Lose those stubborn inches and build strength with this explosive workout.

Kick start your body's fat-burning process with plyometrics training -- high-intensity exercises that reuse the stored energy of muscles to generate explosive movements at fast speed. Follow this Power Fat-Burning Plyometric Workout that will improve agility and build strength while burning calories. You should only need to do one set once per week (two sets if you're in really good condition), and you'll see improvements in your lower body in just four weeks.

Plyometrics safety tips

Don't throw yourself into this program unless you're really fit. Plyometrics and any form of impact exercise can increase the risk of injury if you don't follow certain safety precautions. Always start slowly with small jumps and gradually build up.
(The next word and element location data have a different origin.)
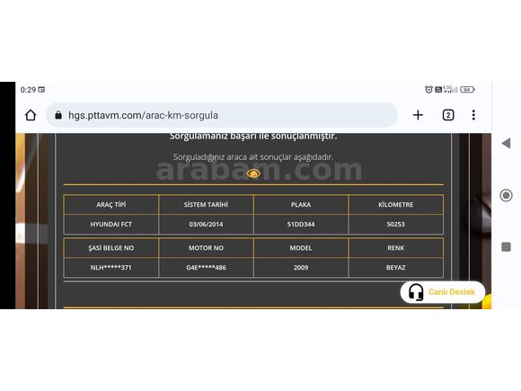Open the browser three-dot menu
Screen dimensions: 521x391
tap(473, 115)
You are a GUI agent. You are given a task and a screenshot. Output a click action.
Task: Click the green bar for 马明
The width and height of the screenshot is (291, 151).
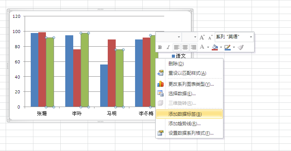point(120,78)
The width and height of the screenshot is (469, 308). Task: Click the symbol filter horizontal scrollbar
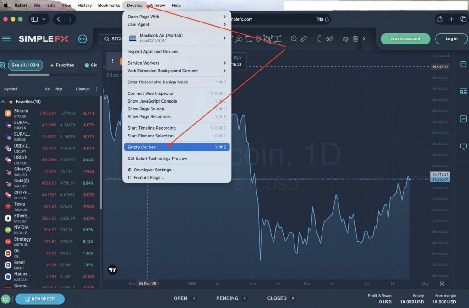29,75
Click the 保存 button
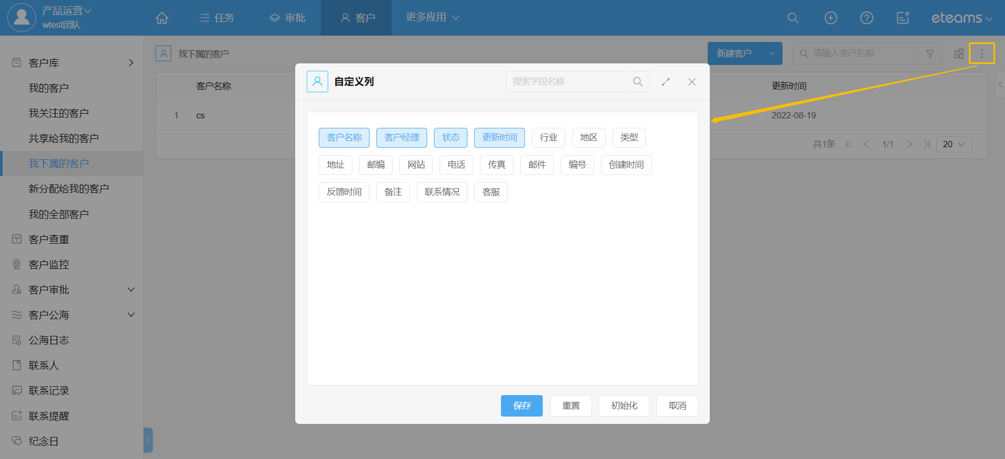Image resolution: width=1005 pixels, height=459 pixels. click(x=521, y=406)
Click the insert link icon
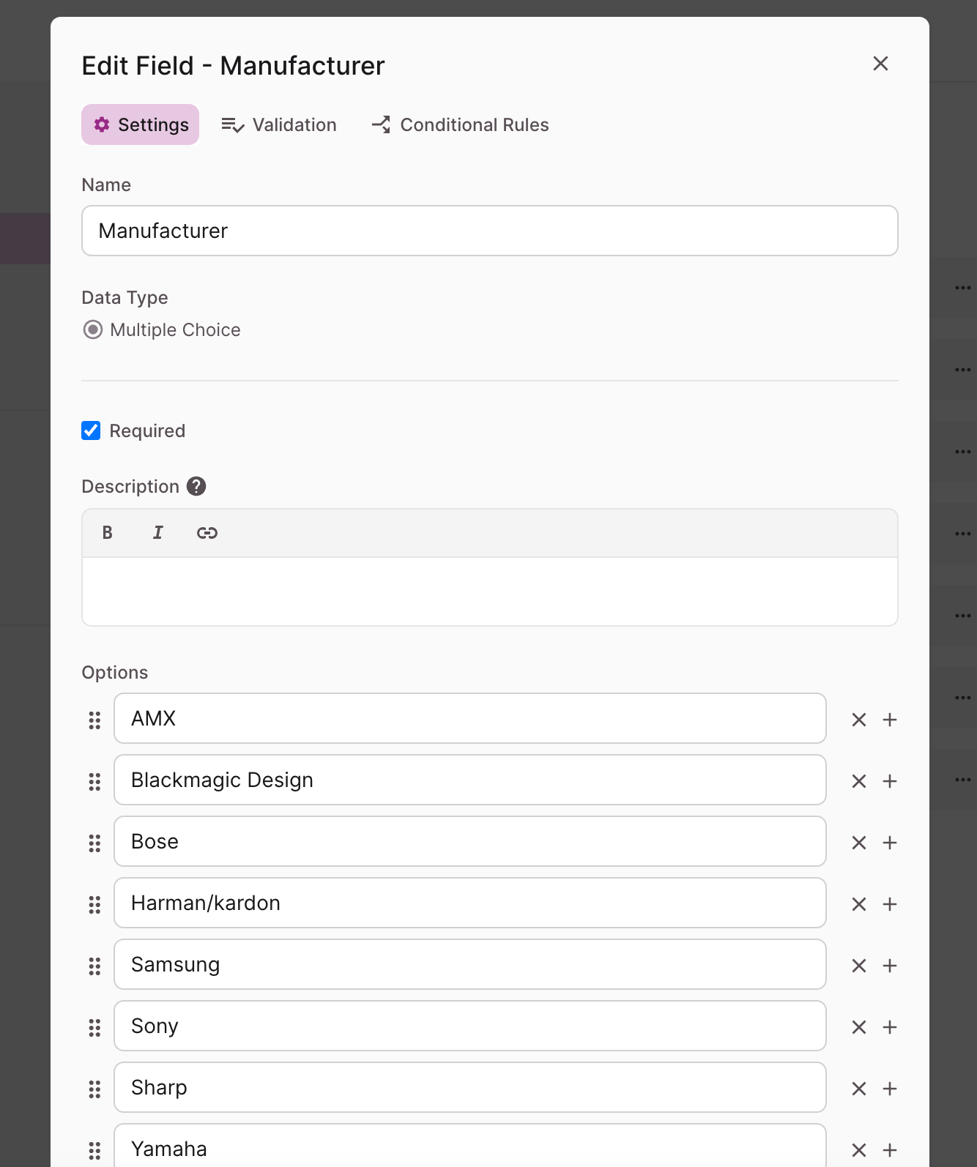This screenshot has width=977, height=1167. tap(207, 533)
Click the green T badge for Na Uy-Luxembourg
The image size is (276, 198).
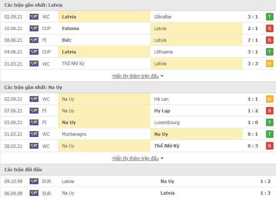click(x=269, y=122)
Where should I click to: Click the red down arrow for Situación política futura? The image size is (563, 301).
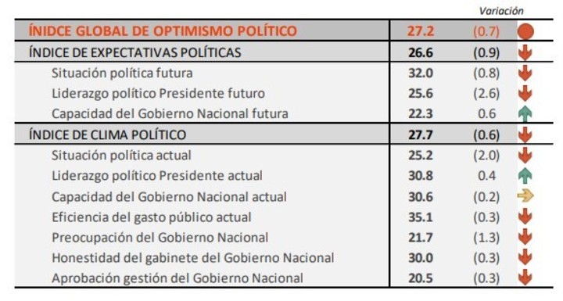click(525, 73)
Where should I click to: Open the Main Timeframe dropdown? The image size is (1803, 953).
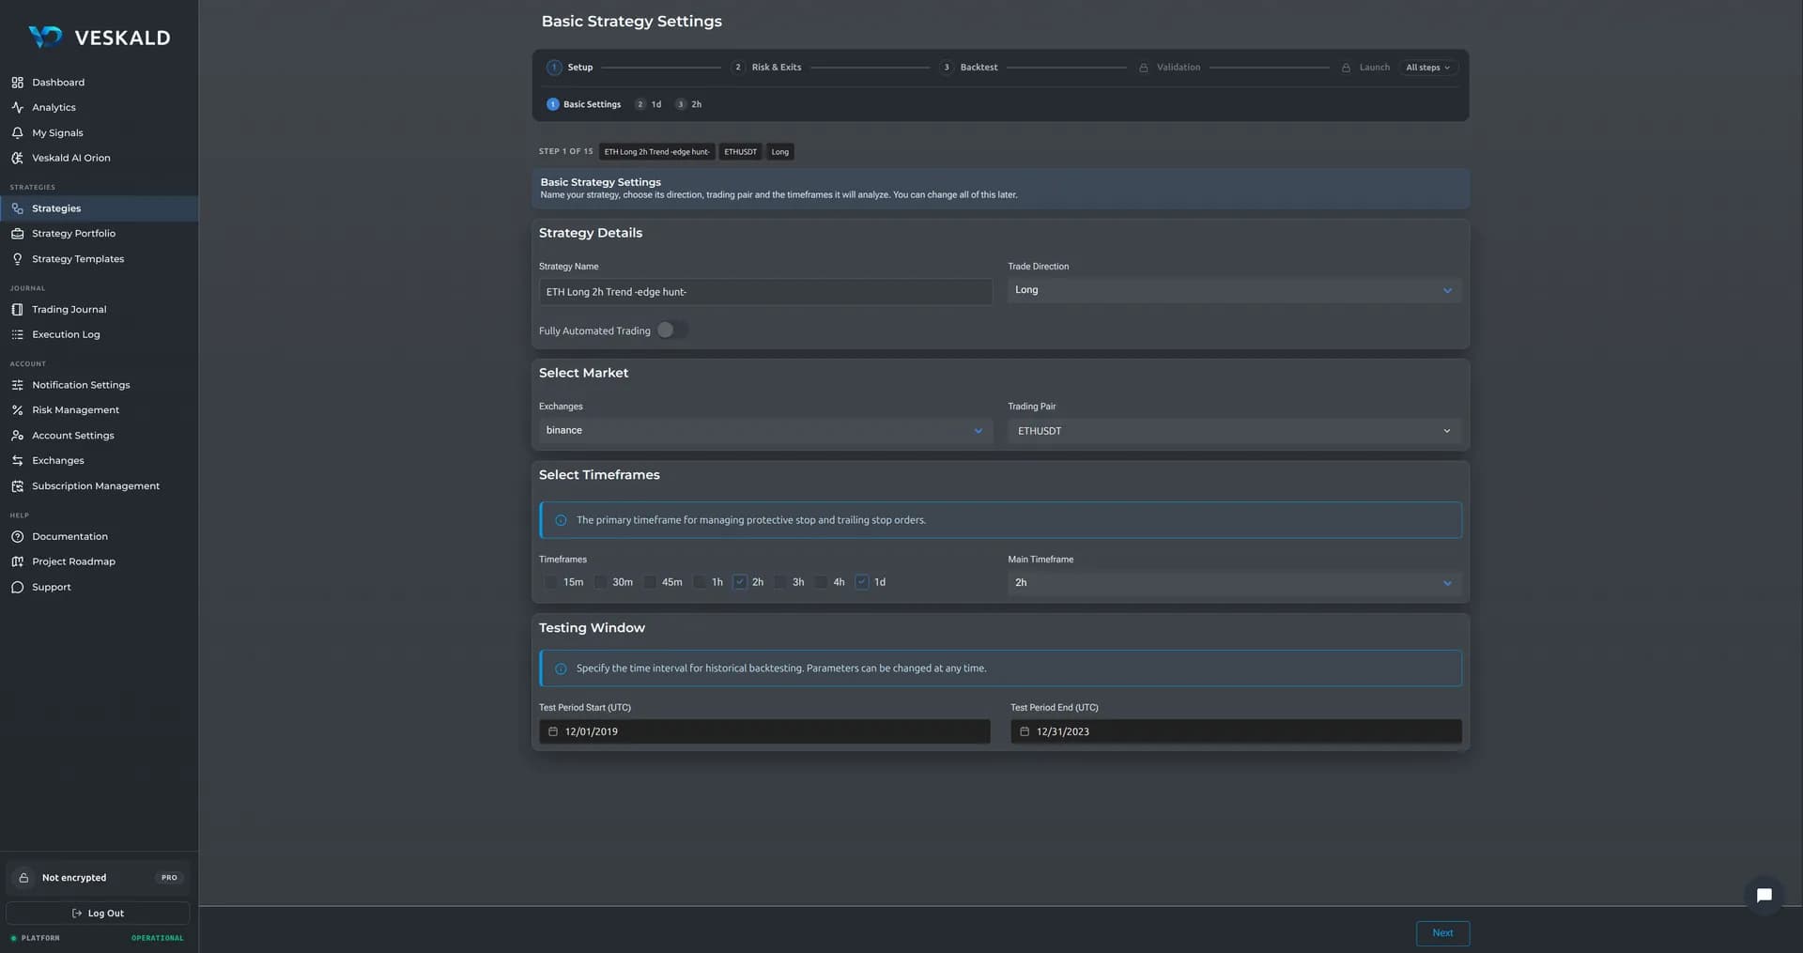(x=1234, y=583)
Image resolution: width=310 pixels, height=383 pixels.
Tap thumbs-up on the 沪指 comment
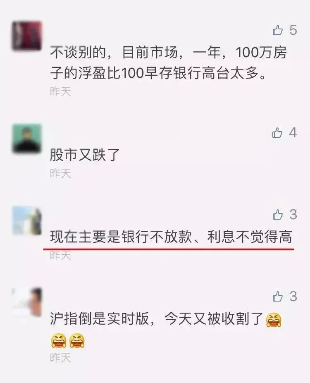(x=277, y=296)
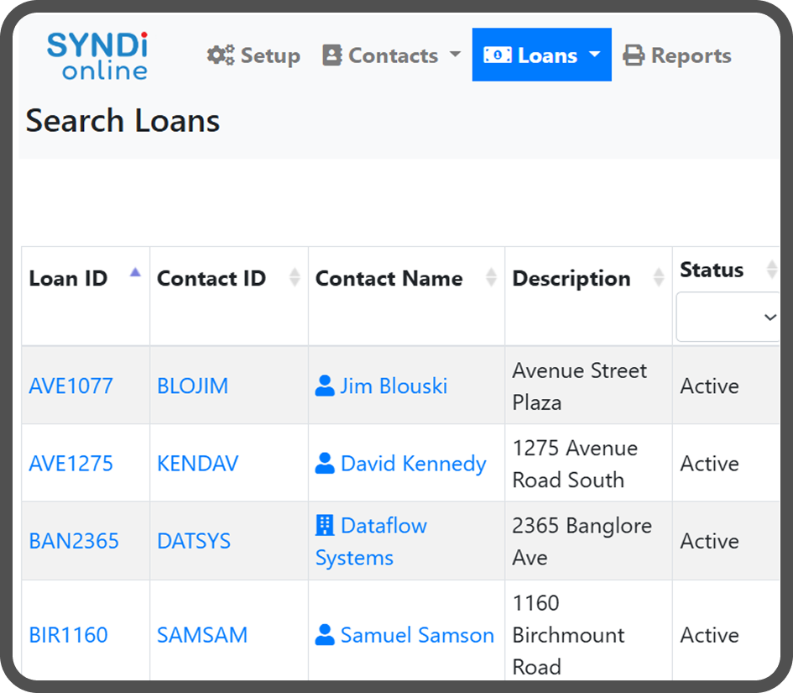This screenshot has width=793, height=693.
Task: Toggle sort arrows on Description column
Action: (x=659, y=278)
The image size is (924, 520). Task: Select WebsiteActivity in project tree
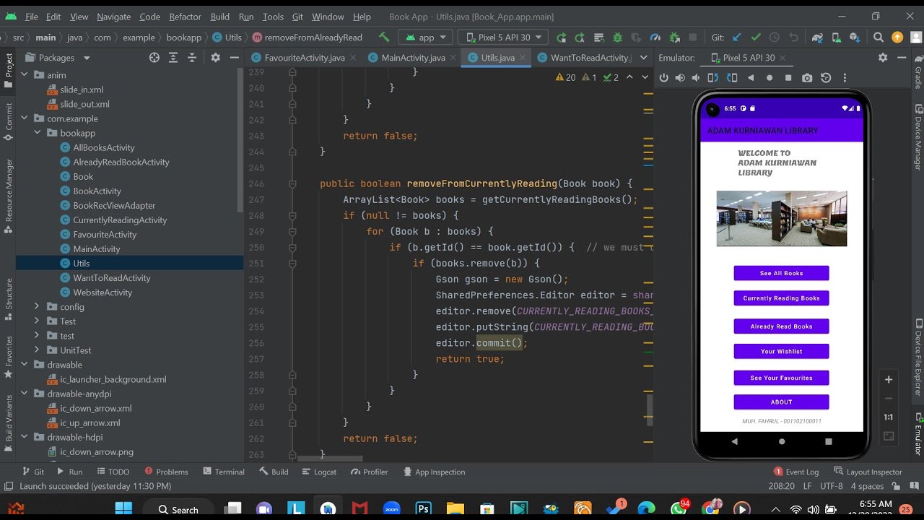click(103, 293)
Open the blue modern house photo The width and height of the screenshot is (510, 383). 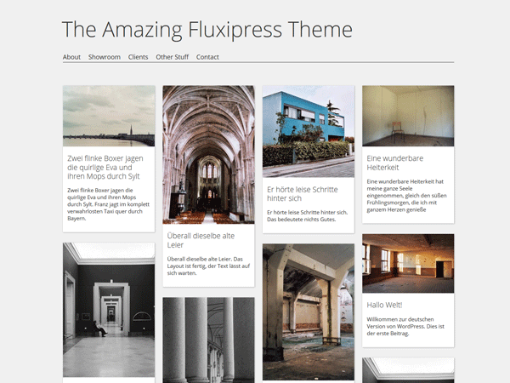click(308, 130)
When jumping, land fully on your feet to dissipate the impact forces on the joints, and avoid any twisting motion at the knees.

1. Warm up

It's important to stretch your hamstrings and quads before exercise. Set aside five to ten minutes of cardio to warm up your muscles before you proceed.

2. Lunge jump

  • 1. Begin in a lunge position, right leg forward, thigh parallel to the floor.
  • 2. Jump up as high as you can, switching feet so you land on the opposite leg. Do 12 reps.


  • 3. Walking lunge

  • 1. Start in a lunge position, right leg forward, with back knee as close to the ground as possible without touching.
  • 2. Step forward, bringing your left leg up and forward into the opposite lunge position. Take 20 steps.